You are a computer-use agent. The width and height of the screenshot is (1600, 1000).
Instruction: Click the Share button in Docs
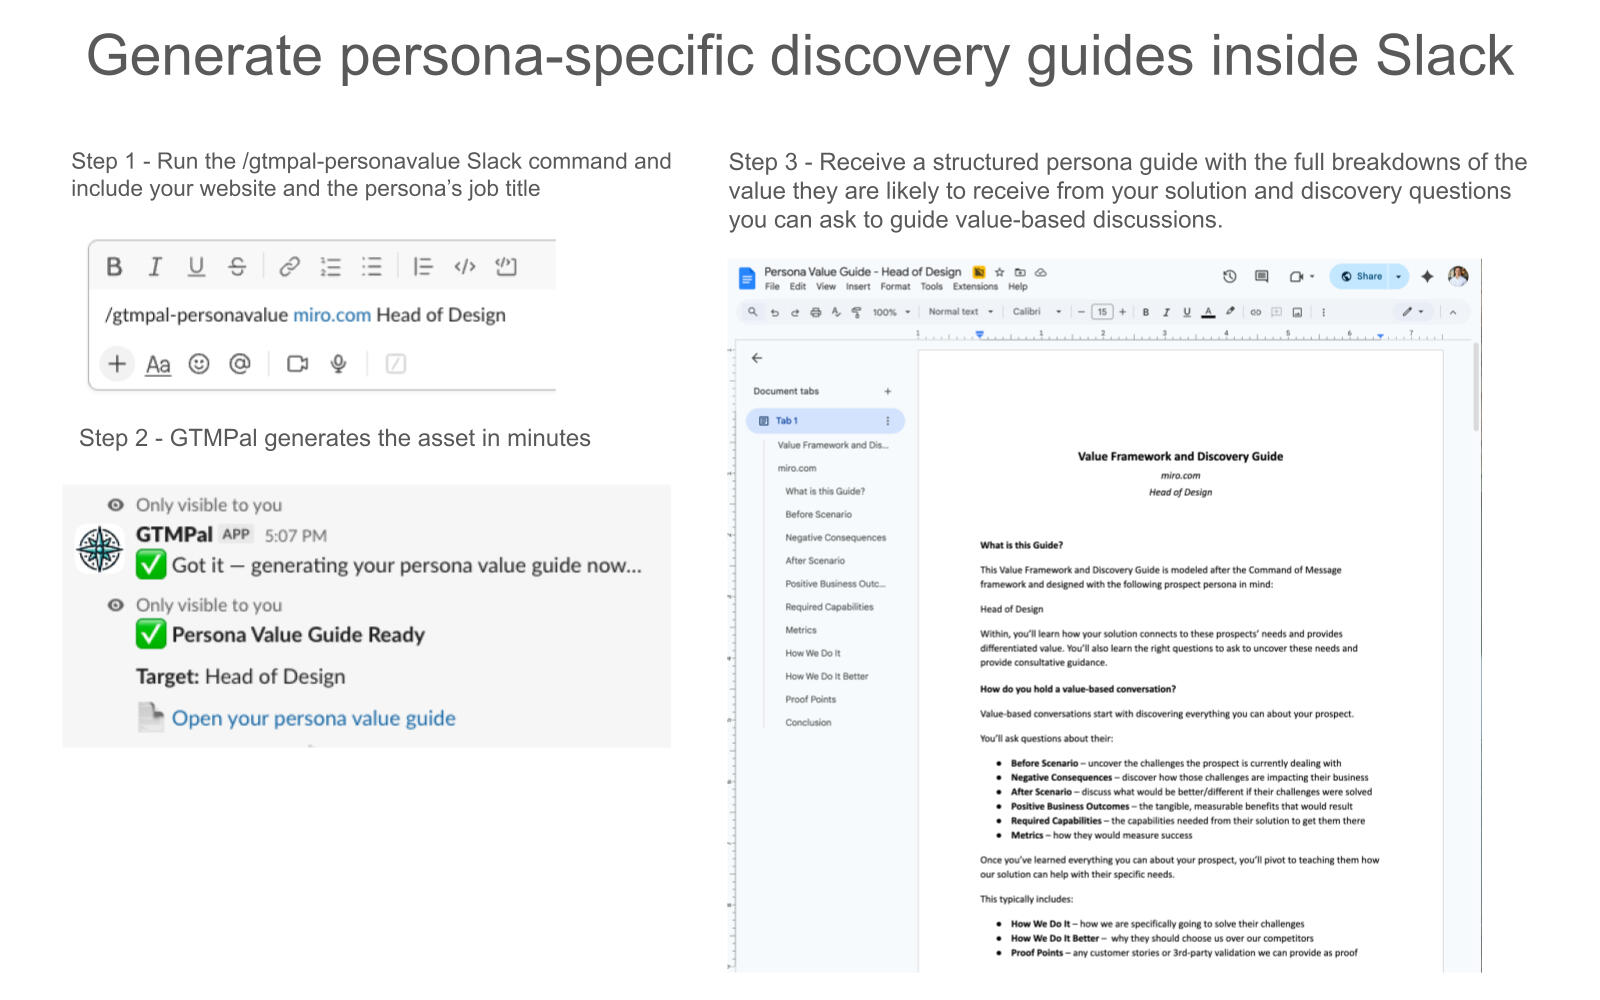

--

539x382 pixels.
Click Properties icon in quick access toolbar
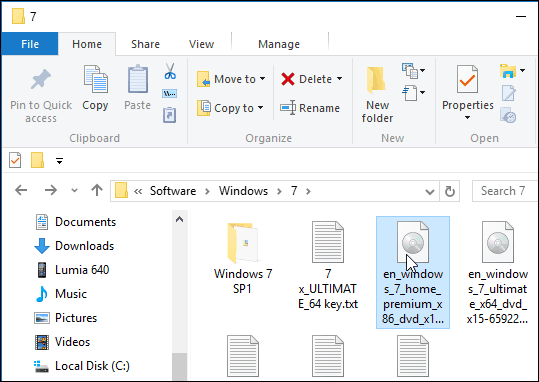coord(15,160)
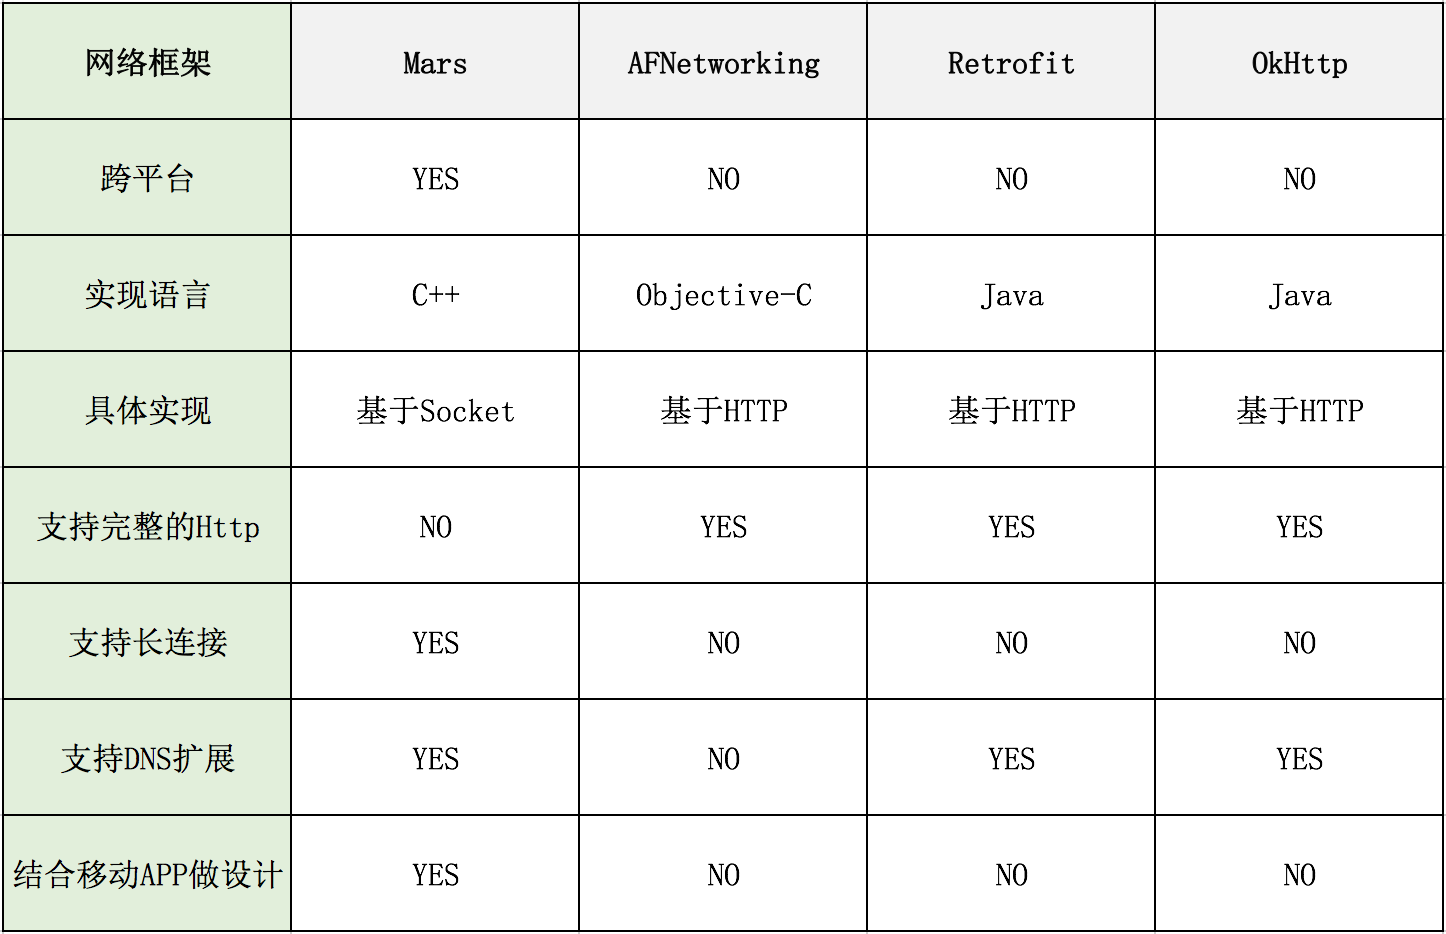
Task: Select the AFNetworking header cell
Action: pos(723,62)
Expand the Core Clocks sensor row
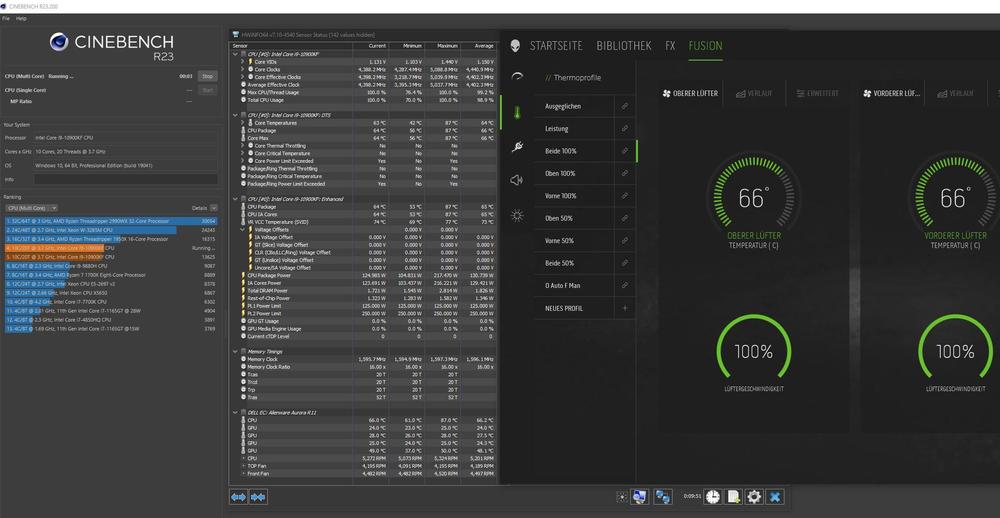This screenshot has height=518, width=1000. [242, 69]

==

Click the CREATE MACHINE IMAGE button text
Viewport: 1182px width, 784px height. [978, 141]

Task prompt: Reproduce the lines of the entries above from the one with "You are a computer-use" to the one with "Instruction: Click the Share button in Docs", both included, exactly and without any other line.

Task answer:
You are a computer-use agent. The width and height of the screenshot is (1600, 1000).
Instruction: Click the Share button in Docs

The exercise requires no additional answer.